[Records contained in a dataset]
--*--

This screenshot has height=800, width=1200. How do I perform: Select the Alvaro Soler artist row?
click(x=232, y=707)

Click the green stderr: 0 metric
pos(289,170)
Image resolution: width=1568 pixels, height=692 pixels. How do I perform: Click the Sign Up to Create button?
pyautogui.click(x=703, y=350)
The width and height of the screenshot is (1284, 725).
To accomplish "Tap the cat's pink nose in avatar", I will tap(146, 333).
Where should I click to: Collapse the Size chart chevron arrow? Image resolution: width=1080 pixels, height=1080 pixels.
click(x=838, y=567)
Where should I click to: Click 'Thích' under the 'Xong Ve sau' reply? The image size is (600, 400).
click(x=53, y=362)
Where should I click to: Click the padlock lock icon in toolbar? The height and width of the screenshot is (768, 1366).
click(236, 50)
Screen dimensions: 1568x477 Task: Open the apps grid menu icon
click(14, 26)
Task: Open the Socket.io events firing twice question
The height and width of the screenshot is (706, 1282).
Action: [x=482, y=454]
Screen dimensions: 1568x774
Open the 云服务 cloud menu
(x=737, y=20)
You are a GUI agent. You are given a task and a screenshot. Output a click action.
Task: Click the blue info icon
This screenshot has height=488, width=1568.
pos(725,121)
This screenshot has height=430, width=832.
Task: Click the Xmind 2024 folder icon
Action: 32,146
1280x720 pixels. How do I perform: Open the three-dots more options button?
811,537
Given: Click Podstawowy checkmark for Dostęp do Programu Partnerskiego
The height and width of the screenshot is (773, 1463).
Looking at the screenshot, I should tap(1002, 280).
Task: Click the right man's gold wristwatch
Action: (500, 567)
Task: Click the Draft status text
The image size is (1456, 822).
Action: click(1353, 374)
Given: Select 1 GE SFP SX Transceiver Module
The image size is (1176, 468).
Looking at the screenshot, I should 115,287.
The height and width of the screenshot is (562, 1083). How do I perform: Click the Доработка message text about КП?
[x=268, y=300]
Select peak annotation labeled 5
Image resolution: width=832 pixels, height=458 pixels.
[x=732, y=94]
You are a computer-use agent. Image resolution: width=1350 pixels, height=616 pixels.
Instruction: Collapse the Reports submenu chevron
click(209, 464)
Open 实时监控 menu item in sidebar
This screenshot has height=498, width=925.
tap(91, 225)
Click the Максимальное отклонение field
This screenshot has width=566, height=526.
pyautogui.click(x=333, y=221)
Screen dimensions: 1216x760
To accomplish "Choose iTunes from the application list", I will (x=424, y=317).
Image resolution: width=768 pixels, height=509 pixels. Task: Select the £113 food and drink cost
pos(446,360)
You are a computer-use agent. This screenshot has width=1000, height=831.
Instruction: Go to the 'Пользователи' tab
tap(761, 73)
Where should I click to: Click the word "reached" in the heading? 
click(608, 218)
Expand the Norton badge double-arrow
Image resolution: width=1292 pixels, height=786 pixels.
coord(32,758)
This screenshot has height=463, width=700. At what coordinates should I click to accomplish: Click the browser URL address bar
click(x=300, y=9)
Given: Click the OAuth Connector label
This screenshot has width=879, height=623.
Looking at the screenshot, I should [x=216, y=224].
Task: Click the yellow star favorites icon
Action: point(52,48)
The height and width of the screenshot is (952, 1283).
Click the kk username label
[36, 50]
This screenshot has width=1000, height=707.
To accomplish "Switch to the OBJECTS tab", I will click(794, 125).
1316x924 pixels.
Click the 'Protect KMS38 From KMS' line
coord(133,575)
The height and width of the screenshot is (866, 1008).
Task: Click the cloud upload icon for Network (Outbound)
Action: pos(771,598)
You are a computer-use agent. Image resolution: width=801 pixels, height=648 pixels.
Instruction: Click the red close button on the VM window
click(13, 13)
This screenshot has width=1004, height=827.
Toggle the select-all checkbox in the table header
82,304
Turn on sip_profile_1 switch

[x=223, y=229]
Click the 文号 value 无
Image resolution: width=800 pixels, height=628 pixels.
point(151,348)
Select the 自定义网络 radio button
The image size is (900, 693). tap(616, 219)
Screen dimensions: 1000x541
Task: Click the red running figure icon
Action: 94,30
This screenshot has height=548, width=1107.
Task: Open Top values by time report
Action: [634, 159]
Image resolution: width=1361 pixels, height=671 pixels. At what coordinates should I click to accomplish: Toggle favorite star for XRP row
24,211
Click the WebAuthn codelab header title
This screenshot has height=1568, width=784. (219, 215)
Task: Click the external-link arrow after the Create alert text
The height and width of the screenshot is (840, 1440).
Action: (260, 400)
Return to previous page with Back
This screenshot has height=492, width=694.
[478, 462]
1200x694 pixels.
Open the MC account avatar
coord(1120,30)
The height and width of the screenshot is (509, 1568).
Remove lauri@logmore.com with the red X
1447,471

--*--

Description of the task - Set down each record again, exactly as written.

Solution -
This screenshot has height=800, width=1200. How do I perform: Select the Alvaro Soler artist row?
click(x=232, y=707)

Click the green stderr: 0 metric
pos(289,170)
Image resolution: width=1568 pixels, height=692 pixels. How do I perform: Click the Sign Up to Create button?
pyautogui.click(x=703, y=350)
The width and height of the screenshot is (1284, 725).
To accomplish "Tap the cat's pink nose in avatar", I will tap(146, 333).
Where should I click to: Collapse the Size chart chevron arrow? Image resolution: width=1080 pixels, height=1080 pixels.
click(x=838, y=567)
Where should I click to: Click 'Thích' under the 'Xong Ve sau' reply? The image size is (600, 400).
click(x=53, y=362)
Where should I click to: Click the padlock lock icon in toolbar? The height and width of the screenshot is (768, 1366).
click(236, 50)
Screen dimensions: 1568x477 Task: Open the apps grid menu icon
click(14, 26)
Task: Open the Socket.io events firing twice question
The height and width of the screenshot is (706, 1282).
Action: [x=482, y=454]
Screen dimensions: 1568x774
Open the 云服务 cloud menu
(x=737, y=20)
You are a GUI agent. You are given a task and a screenshot. Output a click action.
Task: Click the blue info icon
This screenshot has height=488, width=1568.
pos(725,121)
This screenshot has height=430, width=832.
Task: Click the Xmind 2024 folder icon
Action: 32,146
1280x720 pixels. How do I perform: Open the three-dots more options button?
811,537
Given: Click Podstawowy checkmark for Dostęp do Programu Partnerskiego
The height and width of the screenshot is (773, 1463).
Looking at the screenshot, I should tap(1002, 280).
Task: Click the right man's gold wristwatch
Action: (500, 567)
Task: Click the Draft status text
The image size is (1456, 822).
Action: click(1353, 374)
Given: Select 1 GE SFP SX Transceiver Module
The image size is (1176, 468).
Looking at the screenshot, I should 115,287.
The height and width of the screenshot is (562, 1083). How do I perform: Click the Доработка message text about КП?
[x=268, y=300]
Select peak annotation labeled 5
Image resolution: width=832 pixels, height=458 pixels.
[x=732, y=94]
You are a computer-use agent. Image resolution: width=1350 pixels, height=616 pixels.
Instruction: Collapse the Reports submenu chevron
click(209, 464)
Open 实时监控 menu item in sidebar
This screenshot has height=498, width=925.
tap(91, 225)
Click the Максимальное отклонение field
This screenshot has width=566, height=526.
pyautogui.click(x=333, y=221)
Screen dimensions: 1216x760
To accomplish "Choose iTunes from the application list", I will (x=424, y=317).
Image resolution: width=768 pixels, height=509 pixels. Task: Select the £113 food and drink cost
pos(446,360)
You are a computer-use agent. This screenshot has width=1000, height=831.
Instruction: Go to the 'Пользователи' tab
tap(761, 73)
Where should I click to: Click the word "reached" in the heading? 
click(608, 218)
Expand the Norton badge double-arrow
Image resolution: width=1292 pixels, height=786 pixels.
coord(32,758)
This screenshot has height=463, width=700. At what coordinates should I click to accomplish: Click the browser URL address bar
click(x=300, y=9)
Given: Click the OAuth Connector label
This screenshot has width=879, height=623.
Looking at the screenshot, I should [x=216, y=224].
Task: Click the yellow star favorites icon
Action: point(52,48)
The height and width of the screenshot is (952, 1283).
Click the kk username label
[36, 50]
This screenshot has width=1000, height=707.
To accomplish "Switch to the OBJECTS tab", I will click(794, 125).
1316x924 pixels.
Click the 'Protect KMS38 From KMS' line
coord(133,575)
The height and width of the screenshot is (866, 1008).
Task: Click the cloud upload icon for Network (Outbound)
Action: pos(771,598)
You are a computer-use agent. Image resolution: width=801 pixels, height=648 pixels.
Instruction: Click the red close button on the VM window
click(13, 13)
This screenshot has width=1004, height=827.
Toggle the select-all checkbox in the table header
82,304
Turn on sip_profile_1 switch

[x=223, y=229]
Click the 文号 value 无
Image resolution: width=800 pixels, height=628 pixels.
point(151,348)
Select the 自定义网络 radio button
The image size is (900, 693). tap(616, 219)
Screen dimensions: 1000x541
Task: Click the red running figure icon
Action: 94,30
This screenshot has height=548, width=1107.
Task: Open Top values by time report
Action: [634, 159]
Image resolution: width=1361 pixels, height=671 pixels. At what coordinates should I click to accomplish: Toggle favorite star for XRP row
24,211
Click the WebAuthn codelab header title
This screenshot has height=1568, width=784. (219, 215)
Task: Click the external-link arrow after the Create alert text
The height and width of the screenshot is (840, 1440).
Action: (260, 400)
Return to previous page with Back
This screenshot has height=492, width=694.
[478, 462]
1200x694 pixels.
Open the MC account avatar
coord(1120,30)
The height and width of the screenshot is (509, 1568).
Remove lauri@logmore.com with the red X
1447,471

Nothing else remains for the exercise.